Na visão de Huppert, é como se a controvérsia nunca tivesse existido. "Eu não sei de nada disso", diz, apesar das várias manchetes que, à época, atacaram ou defenderam o diretor holandês Paul Verhoeven. Cinema é provocação, afirma, e se o filme gerou discussão, então ótimo.
É isso o que ela buscava e ainda busca em seus trabalhos. Em "Violette" e "Um Assunto de Mulheres", ela já havia se rebelado contra o patriarcado, vencendo os prêmios de atuação nos festivais de Cannes e Veneza.
"A Professora de Piano", que deu a ela o segundo troféu do festival francês, também questionava o prazer. E, quando voltou a ganhar a italiana Taça Volpi, por "Mulheres Diabólicas", pôs fogo nas divisões de classe.
São apenas amostras de uma biografia de força ímpar, que a alçou ao segundo lugar de uma lista discutível, porém com o selo do jornal The New York Times, dos 25 melhores atores do século 21.
E no teatro, também, a parisiense demonstrou vigor para se estabelecer como a maior indicada da história ao prêmio Molière. Esteve ainda nos palcos de Londres com "Mary Stuart" e nos de Nova York com "Psicose 4.48" e "Quartett", que trouxe ao Brasil há 14 anos.
Qual é o segredo para o sucesso? "Eu sou muito consciente em relação ao meu trabalho. Escolho com cuidado as pessoas com quem vou trabalhar. O cinema se apoia no relacionamento entre o ator e o diretor –não basta encontrar um que seja bom, é preciso que ele esteja interessado em você."
Foi assim com Claude Chabrol, expoente da nouvelle vague que a dirigiu em "Um Assunto de Mulheres" e em outros seis longas, e com tantos outros nomes do cinema mundial. Huppert, afinal, não privilegia os franceses, e seu currículo está cheio de filmes dos mais variados países e gêneros.
Chabrol e Verhoeven se juntam a uma lista que inclui Jean-Luc Godard, Mia Hansen-Love, Michael Haneke, Jerzy Skolimowski, Claire Denis, Michael Cimino, Olivier Assayas, David O. Russell, Wes Anderson, Marco Bellocchio e Hong Sang-soo, sul-coreano do qual Huppert não esconde ser uma admiradora e com quem trabalhou em "A Câmera de Claire" e "A Visitante Francesa". São cerca de 150 longas, curtas e séries lançados.
Ao longo desses papéis, o cinema se transformou. E muito, diz Huppert.
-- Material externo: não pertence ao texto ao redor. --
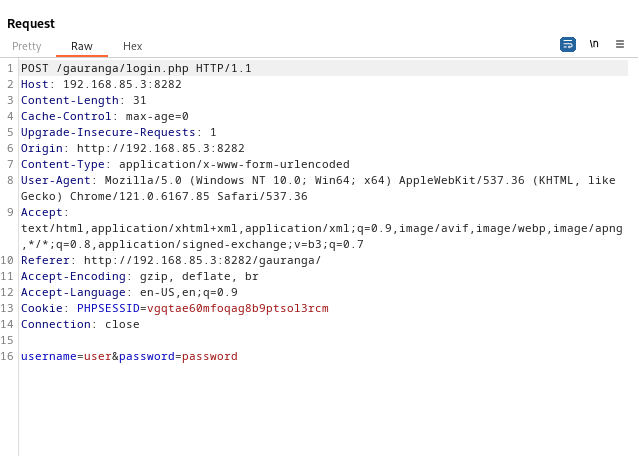Click the Referer header URL
This screenshot has width=639, height=456.
(x=202, y=260)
O que não mudou foi o papel da França como espécie de guardiã dos filmes de autor, da arte pela arte, acredita a atriz.
"Nós somos privilegiados, porque é um dos poucos países onde o cinema ainda significa muito. Não que não seja assim em outros lugares, mas neles é preciso batalhar para fazer cinema, enquanto aqui não precisamos nos preocupar com o aspecto comercial", diz ela, falando sobre os incentivos estatais que sustentam a indústria local.
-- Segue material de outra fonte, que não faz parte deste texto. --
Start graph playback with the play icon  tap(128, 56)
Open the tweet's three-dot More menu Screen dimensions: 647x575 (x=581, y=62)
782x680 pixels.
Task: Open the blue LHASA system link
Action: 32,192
Ela se beneficia disso em duas pontas. Além de atriz, ela é proprietária de dois cinemas em sua Paris natal, nos quais recupera clássicos de diferentes décadas.
Nem por isso ela deixaria de estrelar um grande blockbuster –um filme de super-herói talvez, que deve ser muito divertido de filmar. "Ainda assim é cinema. O cinema é versátil, não há uma única definição para ele. Vai da intimidade de um Hong Sang-Soo a projetos de milhões de dólares. É isso que o torna fascinante", afirma.
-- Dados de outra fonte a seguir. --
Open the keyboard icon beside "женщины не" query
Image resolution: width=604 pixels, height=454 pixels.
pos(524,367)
E, parte dessa engrenagem, é papel dela, também, fascinar. Mas, quando é questionada sobre a fama de ser uma das grandes damas do cinema francês, Huppert é discreta. "Você não vive, dia após dia, com esse conhecimento, com essa ciência. É sempre agradável ouvir coisas boas sobre você, mas elas não significam nada. É só o meu trabalho."